How do you tell if an arterial line is overdamped or underdamped?
Perform the square wave test (fast-flush test). After releasing the fast flush, count the oscillations: 1-2 oscillations before return to baseline is optimal, no oscillations means overdamped, and 3 or more oscillations means underdamped. Overdamped waveforms look blunted with low systolic peaks and absent dicrotic notch. Underdamped waveforms look spiky with exaggerated peaks and possible ringing artifacts.
What is the square wave test for arterial lines?
The square wave test (also called the fast-flush test) assesses the dynamic response characteristics of the arterial monitoring system. You activate the fast-flush device for 1-2 seconds, creating a high-pressure square wave on the monitor, then release it quickly and observe the oscillation pattern. The test reveals whether the system is optimally damped, overdamped, or underdamped, which determines whether the displayed pressure values are reliable.
Why does the arterial line systolic pressure differ from a blood pressure cuff?
Several factors cause discrepancies. Peripheral amplification makes radial arterial systolic pressure 5-15 mmHg higher than central aortic pressure. Underdamped systems can add another 10-30 mmHg to the reading. Cuff measurements themselves have inherent inaccuracy of 5-10 mmHg. The arterial line typically provides beat-by-beat values while the cuff provides intermittent measurements. A difference of up to 10-15 mmHg is generally accepted; larger discrepancies should be investigated.
How does a PPG waveform compare to an arterial line waveform?
Both show the same cardiac cycle events, but PPG measures blood volume changes (not pressure) and is recorded from the capillary bed (not a major artery). The PPG waveform is smoother with less distinct features. The systolic upstroke is gentler, the dicrotic notch is less sharp or absent, and amplitude is uncalibrated. Heart rate and timing features transfer accurately between the two. Morphological features like the dicrotic notch and respiratory variation are present in both but are less reliable in PPG.
What causes loss of the dicrotic notch on an arterial waveform?
The dicrotic notch can be lost due to monitoring system problems (overdamping from air bubbles, clots, or compliant tubing) or genuine physiological changes (severe aortic regurgitation, severe arterial stiffness, or extreme tachycardia where the diastolic period is too short for the notch to develop). Always perform a square wave test to rule out overdamping before attributing absent notch to physiology.

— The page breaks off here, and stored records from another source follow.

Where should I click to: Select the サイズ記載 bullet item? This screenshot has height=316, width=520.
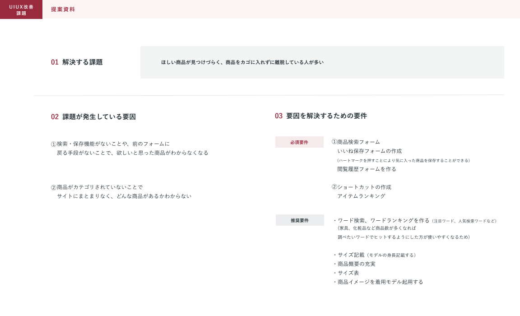pos(350,255)
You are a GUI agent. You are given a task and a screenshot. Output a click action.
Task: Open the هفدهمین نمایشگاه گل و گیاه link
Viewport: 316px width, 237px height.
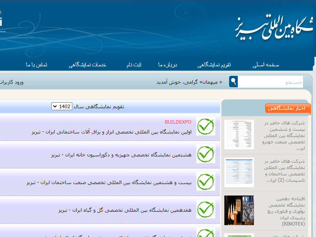(125, 210)
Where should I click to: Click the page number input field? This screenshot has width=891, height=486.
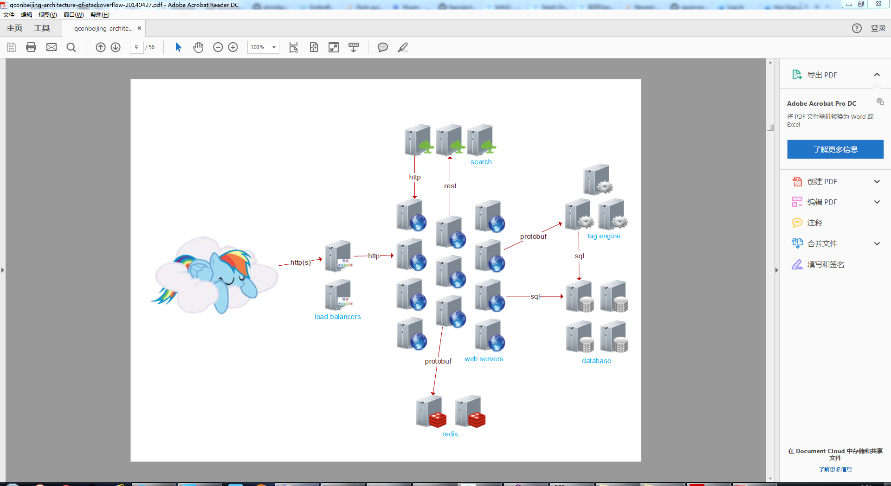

Can you assess fluid responsiveness from an arterial line waveform?
Yes. Respiratory variation in the arterial waveform is a validated predictor of fluid responsiveness in mechanically ventilated patients. Pulse pressure variation (PPV) greater than 13% or systolic pressure variation (SPV) greater than 10 mmHg suggests the patient will increase cardiac output in response to fluid administration. These thresholds apply only in patients on controlled mechanical ventilation without spontaneous breathing efforts and without cardiac arrhythmias.